As readers and browsers may well have noticed, our second chatroom topic about what poetry is in essence has received much more attention than the first one. We hope and encourage more poetry fans to stop a moment and participate in the discourse, by reading our observation/question, or even by making written comments. Indeed, we would be readily glad to publish any written comments we find informative, intriguing or inspiring, just as we did with Michael Dalvean's.

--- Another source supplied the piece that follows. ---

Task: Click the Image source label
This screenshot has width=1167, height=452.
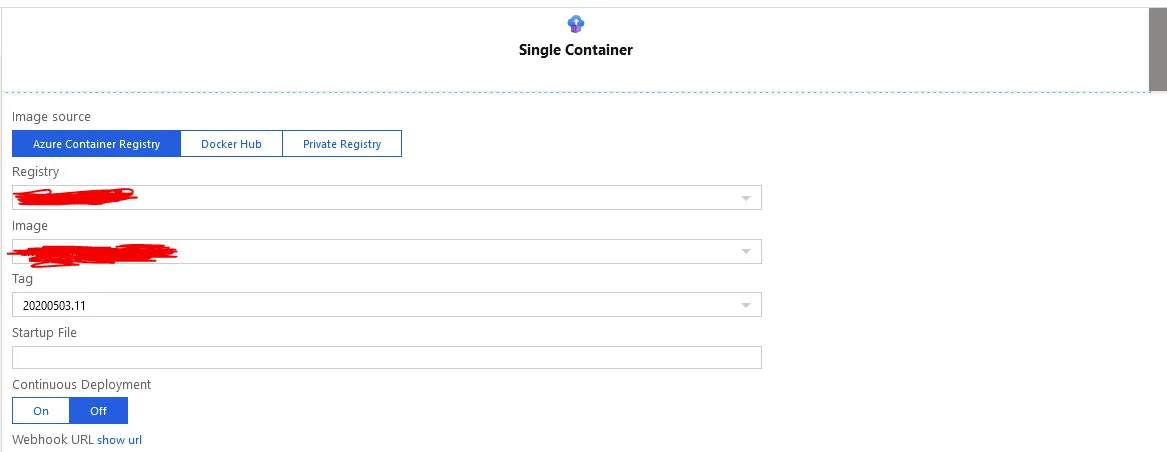Action: pyautogui.click(x=51, y=117)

Very few people would endorse Percy Shelley's claim about poets being 'legislators' nowadays; however, poets still seem to function as the engineers or care-takers of the human soul. Although more and more people tend to go to music, sports and all kinds of tv or online programs for sensual or intellectual entertainment, there are numerous individuals actively engaged in the reading, writing, editing and publishing of poetic works. The very fact that a new literary/poetry outlet comes into being almost on a daily basis pinpoints poetry as something still very much alive. While there have been countless sayings about the close interrelationship between poetry and the soul, the first poetry therapist began to practice officially in New York last year. To some people, poetry stands not only for a way of living, but also for a cause they could even die for. In other words, poetry may have more important religious functions than many people have realized, since it operates at the highest spiritual level in the human life.
If religion can be defined as a ritualized social practice of wisdom, is poetry a (personalized) religion?